Kiki and Bubu and the Good Plan (YouTube, no embed available, sorry)

They make fun of web 2.0 free-market-acolyte VCs... squee.

As ZCom people know well, of course, there are other models of economic planning besides Eastern-bloc bureaucratic central planning. There is Parecon, with its model of democratic, bottom-up planning. There is also Pat Devine's different model of democratic planning.

And, of course, it's extremely misleading to imply that the U.S. is currently a free-market economy.
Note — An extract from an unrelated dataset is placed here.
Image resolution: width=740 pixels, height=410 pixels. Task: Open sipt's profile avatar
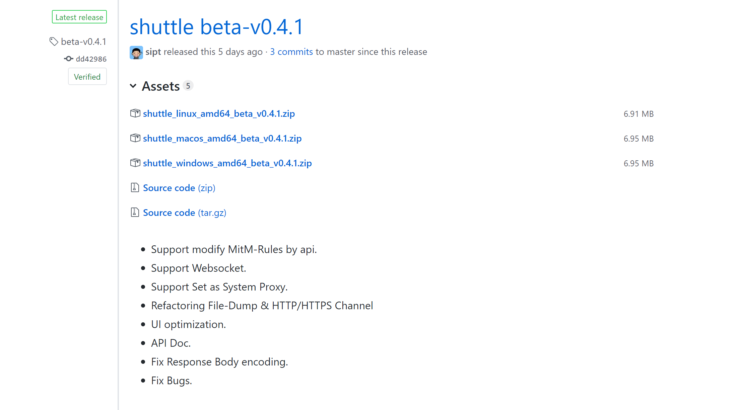pyautogui.click(x=136, y=52)
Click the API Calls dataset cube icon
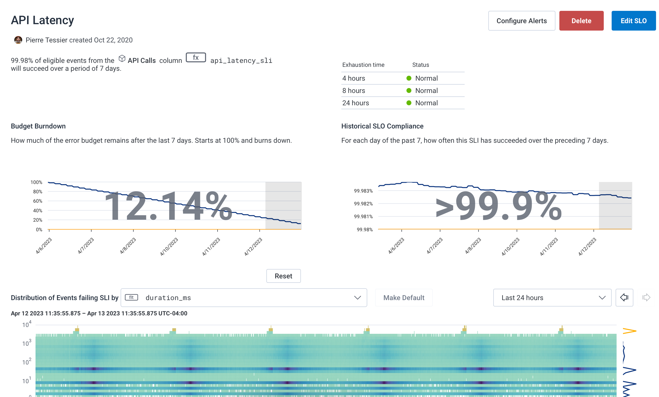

It's a mixed economy, something fright-liberscarians (thanks D) have been bemoaning since FDR. As Robin Hahnel argues, to the extent that capitalism works at all, it is due to social democratic victories (social safety nets, labor union power, regulations on finance, etc ) won by popular movements (or, won by popular movements in one place and instituted top-down in others, to stave off rebellion). And historian Ha-Joon Chang has popularized evidence that, despite propaganda to the contrary, the countries (U.S., U.K.) that preach the free-market development path to other countries did not develop using that path themselves. They used protectionist measures and industrial planning to develop, and only when they became strong enough to benefit from free markets, did they start preaching the virtue of free markets to those trying to follow their previous measures.

Thatcher, Reagan, Bush I, Clinton, Blair, and Bush II have been working for 30 years to undo the social democratic gains of the past century. This was a huge contribution to the present crisis-- throughout the 80s and 90s, elites in the U.S. were busy decimating unions, gutting the social safety net, and privatizing everything in sight. The only way that elites left for working people in the U.S. to maintain their standard of living was through debt-fueled consumption--credit cards and borrowing against bubble-inflated housing value-- and stock market gambling. (It's not a coincidence that both of these forms of consumption ties working people much more tightly to the economic fortunes of elites, as opposed to collective social democratic movements for economic benefits, which help to increase class consciousness among working people.) The huge pool of money created by computerization, by killing unions and thus lowering wages, etc, had to go somewhere. One of the solutions that elites found was for these profits to go into all those exotic financial instruments we've been hearing about. This strategy is now backfiring on the elites, and taking most of the world economy down as well. I got most of this analysis from Marxist economist Rick Wolff, this article from Dollars and Sense on financialization, and from the wholly mainstream analysis on This American Life's Giant Pool of Money episode last fall.

Unfortunately, the ideology of extreme free-market capitalism is still pretty much the only game in town-- especially among the upper-middle-class IT zombies that I am surrounded by. As evidence, take the hideous fact that Ayn Rand's vomitous novel Atlas Shrugged reached number 2 on the Amazon.com best-seller list last month. This is partially the Left's failure, of course, for retreating into academic enclaves and anti-intellectual New-Agey cults, rather than embracing popular education. Another problem is extreme teh-suckitude on the movement-building front. Not that I have anything to personally proud of here; I've been holed up in my little island of consumption here for the past 8 years, getting fat, buying books, and watching DVDs. But, I think, despite all the problems of the Left, the main problem is what I think Marxists call the ideological hegemony of capitalism. Even "progressives" think that the only way for economic (re)development of depressed regions of country is to slash taxes, cut regulations, and bust unions, rather than follow wage-led growth strategies.